CFM26080 - Accounting for corporate finance: foreign exchange: SSAP 20: hedging a trading transaction with a forward contract

This guidance applies to companies which have adopted SSAP 20 under Old UK GAAP.

Transactions covered by a matching forward contract

If a trading transaction is covered by a forward foreign exchange contract (CFM13140), so that the company knows how much in sterling terms it will pay or receive, SSAP20 (paragraph 48) permits the company to translate the transaction at the exchange rate implied in the contract. Example 1 below illustrates this.

While SSAP20 permits this treatment, it does not require it, and the company could record the purchase and the forward contract as two separate transactions. See example 2 below.

While either treatment accords with UK GAAP, the first treatment was more common in practice. Assuming that the company entered into the currency contract specifically to hedge the purchase, the first treatment better reflects the underlying economic reality - the company was never really exposed to fluctuations in exchange rates.

Note on IFRS, New UK GAAP and FRS 23 under Old UK GAAP

The first treatment is no longer permitted for companies applying IFRS, New UK GAAP or FRS 23 of Old UK GAAP, as this is considered a form of hedge accounting which does not comply with IFRS or New UK GAAP or FRS 26 of Old UK GAAP. Instead, companies are required to translate the underlying monetary item at the closing rate on the balance sheet date. Separately the forward contract is accounted for as a derivative at fair value.

Different accounting might arise if a forward contract is designated part of a hedging relationship under IFRS or New UK GAAP or FRS 26 of Old UK GAAP.

Example 1

Tennspo Ltd buys goods from a Norwegian supplier on 2 January 20X5 for Norwegian krone (NOK) 1 million. The NOK 1 million is payable on 31 March 20X5. At 2 January, the exchange rate is NOK 12.50/£.

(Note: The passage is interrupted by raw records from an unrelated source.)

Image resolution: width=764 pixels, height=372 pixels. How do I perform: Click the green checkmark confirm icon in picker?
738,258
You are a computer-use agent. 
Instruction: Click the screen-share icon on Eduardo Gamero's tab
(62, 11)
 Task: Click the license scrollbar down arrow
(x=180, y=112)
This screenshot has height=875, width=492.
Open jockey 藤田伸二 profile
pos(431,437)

On 2 January, the company enters into a forward contract to buy NOK 1 million, for delivery on 31 March, at a forward rate of NOK 12.80/£. It therefore knows that, whatever the spot rate on 31 March, it is going to have to pay £78,125 to settle the liability.

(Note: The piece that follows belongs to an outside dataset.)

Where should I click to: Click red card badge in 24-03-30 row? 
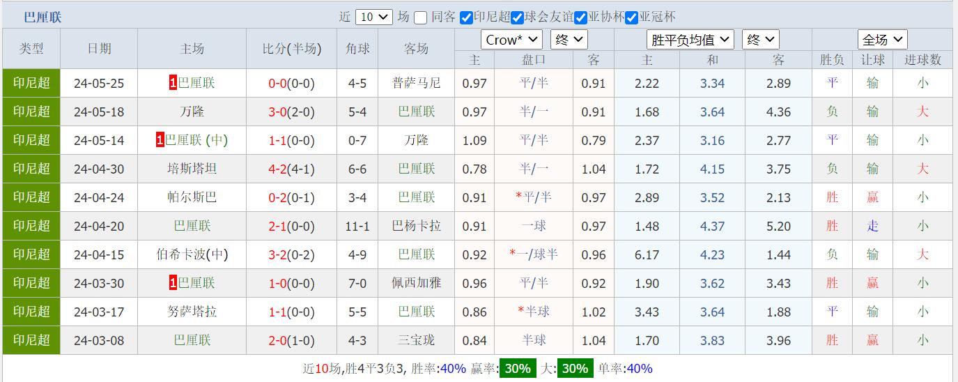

Under SSAP 20, the most usual accounting treatment would be for the company to record the purchase at a rate of NOK 12.80/£, i.e. to show the goods as purchased for £78,125. Thus no exchange differences are recorded, either on the purchase or on the forward contract used to hedge it. Such treatment is not permitted for companies adopting IFRS, New UK GAAP or FRS 23 of Old UK GAAP.

Example 2

The facts are as in example 1, except that the company accounts for the purchase and the forward currency contract separately. The exchange rate at 31 March is NOK 13.00/£.

The NOK 1 million debt that the company incurs on 2 January is recorded at £80,000 on that date, with a matching entry to stock. As at 31 March, the debt is re-translated to £76,923 using the closing rate at that date. An exchange gain of £3,077 therefore arises.

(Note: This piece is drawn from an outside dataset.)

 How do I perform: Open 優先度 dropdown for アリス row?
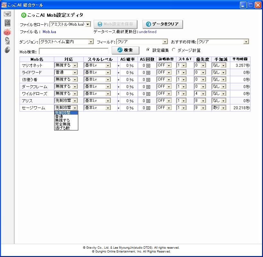pos(200,101)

Under the forward contract, the company has contracted to buy NOK 1 million for £78,125 on 31 March, but at that date the currency is only worth £76,923 at spot rates. A loss of £1,202 therefore arises on the forward contract. There is more about accounting for forward contracts at CFM26100.

On 31 March, the company settles the forward contract with a net payment to the counterparty of £1,202 (as it is out-of-the-money), and pays the supplier £76,923. Therefore, the overall cash cost to the company is £78,125, which is the same as the cost of raw materials recognised at example 1.

However, instead of simply recording the raw materials at a cost of £78,125, the company recognises an exchange gain of £3,077, and a loss on the forward contract of £1,202, while recording the purchase of the raw material at £80,000. You will note that once the stock is expensed to profit and loss account, the overall net effect, an expense of £78,125, will be the same as example 1.

Note on IFRS, New UK GAAP and FRS 23 under Old UK GAAP

The accounting required under IFRS, New GAAP and FRS 23 of Old UK GAAP would be similar to that in this example, except that any gains or losses on the forward contract would be recognised at each balance sheet date, and not just on settlement. Different rules potentially apply to forward contracts designated as part of a cash-flow hedge under IFRS, New UK GAAP or FRS 26 of Old UK GAAP.